◆ Work to complete
Each line below is to be copied out exactly, and none may be omitted.

◆ Input data

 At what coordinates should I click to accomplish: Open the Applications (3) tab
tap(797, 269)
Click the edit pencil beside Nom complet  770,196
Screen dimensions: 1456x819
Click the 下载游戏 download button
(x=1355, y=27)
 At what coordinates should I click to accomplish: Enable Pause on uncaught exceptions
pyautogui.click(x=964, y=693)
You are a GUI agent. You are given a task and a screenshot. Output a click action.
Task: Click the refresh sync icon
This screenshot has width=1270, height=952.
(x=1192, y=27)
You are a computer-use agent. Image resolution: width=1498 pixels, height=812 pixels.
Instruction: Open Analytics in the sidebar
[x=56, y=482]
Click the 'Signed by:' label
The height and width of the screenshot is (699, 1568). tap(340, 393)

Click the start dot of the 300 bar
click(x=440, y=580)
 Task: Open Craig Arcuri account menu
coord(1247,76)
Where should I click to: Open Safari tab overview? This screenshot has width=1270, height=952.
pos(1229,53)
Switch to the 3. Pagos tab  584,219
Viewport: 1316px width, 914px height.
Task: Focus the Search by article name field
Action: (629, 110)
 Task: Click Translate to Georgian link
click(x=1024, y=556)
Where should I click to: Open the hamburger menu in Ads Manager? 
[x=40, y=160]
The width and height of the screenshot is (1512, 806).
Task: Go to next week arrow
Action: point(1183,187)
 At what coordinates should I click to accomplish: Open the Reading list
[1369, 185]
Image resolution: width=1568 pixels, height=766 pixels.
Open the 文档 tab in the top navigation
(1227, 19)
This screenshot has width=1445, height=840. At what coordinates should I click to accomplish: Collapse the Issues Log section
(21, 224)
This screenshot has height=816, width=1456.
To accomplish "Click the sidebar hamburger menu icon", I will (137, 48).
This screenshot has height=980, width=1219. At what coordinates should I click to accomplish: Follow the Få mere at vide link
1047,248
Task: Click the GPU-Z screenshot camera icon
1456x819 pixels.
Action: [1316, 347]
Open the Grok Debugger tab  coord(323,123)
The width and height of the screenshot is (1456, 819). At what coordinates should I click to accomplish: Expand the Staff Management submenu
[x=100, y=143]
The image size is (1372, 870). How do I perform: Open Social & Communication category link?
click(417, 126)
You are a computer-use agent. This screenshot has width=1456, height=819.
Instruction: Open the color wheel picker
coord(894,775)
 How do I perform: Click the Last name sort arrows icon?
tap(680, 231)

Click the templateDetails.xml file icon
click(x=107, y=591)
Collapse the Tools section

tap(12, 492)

◆ Worked solution
 At what coordinates should I click to accomplish: Open the Applications (3) tab
tap(797, 269)
Click the edit pencil beside Nom complet  770,196
Screen dimensions: 1456x819
Click the 下载游戏 download button
(x=1355, y=27)
 At what coordinates should I click to accomplish: Enable Pause on uncaught exceptions
pyautogui.click(x=964, y=693)
You are a GUI agent. You are given a task and a screenshot. Output a click action.
Task: Click the refresh sync icon
This screenshot has width=1270, height=952.
(x=1192, y=27)
You are a computer-use agent. Image resolution: width=1498 pixels, height=812 pixels.
Instruction: Open Analytics in the sidebar
[x=56, y=482]
Click the 'Signed by:' label
The height and width of the screenshot is (699, 1568). tap(340, 393)

Click the start dot of the 300 bar
click(x=440, y=580)
 Task: Open Craig Arcuri account menu
coord(1247,76)
Where should I click to: Open Safari tab overview? This screenshot has width=1270, height=952.
pos(1229,53)
Switch to the 3. Pagos tab  584,219
Viewport: 1316px width, 914px height.
Task: Focus the Search by article name field
Action: (629, 110)
 Task: Click Translate to Georgian link
click(x=1024, y=556)
Where should I click to: Open the hamburger menu in Ads Manager? 
[x=40, y=160]
The width and height of the screenshot is (1512, 806).
Task: Go to next week arrow
Action: point(1183,187)
 At what coordinates should I click to accomplish: Open the Reading list
[1369, 185]
Image resolution: width=1568 pixels, height=766 pixels.
Open the 文档 tab in the top navigation
(1227, 19)
This screenshot has width=1445, height=840. At what coordinates should I click to accomplish: Collapse the Issues Log section
(21, 224)
This screenshot has height=816, width=1456.
To accomplish "Click the sidebar hamburger menu icon", I will (137, 48).
This screenshot has height=980, width=1219. At what coordinates should I click to accomplish: Follow the Få mere at vide link
1047,248
Task: Click the GPU-Z screenshot camera icon
1456x819 pixels.
Action: [1316, 347]
Open the Grok Debugger tab  coord(323,123)
The width and height of the screenshot is (1456, 819). At what coordinates should I click to accomplish: Expand the Staff Management submenu
[x=100, y=143]
The image size is (1372, 870). How do I perform: Open Social & Communication category link?
click(417, 126)
You are a computer-use agent. This screenshot has width=1456, height=819.
Instruction: Open the color wheel picker
coord(894,775)
 How do I perform: Click the Last name sort arrows icon?
tap(680, 231)

Click the templateDetails.xml file icon
click(x=107, y=591)
Collapse the Tools section

tap(12, 492)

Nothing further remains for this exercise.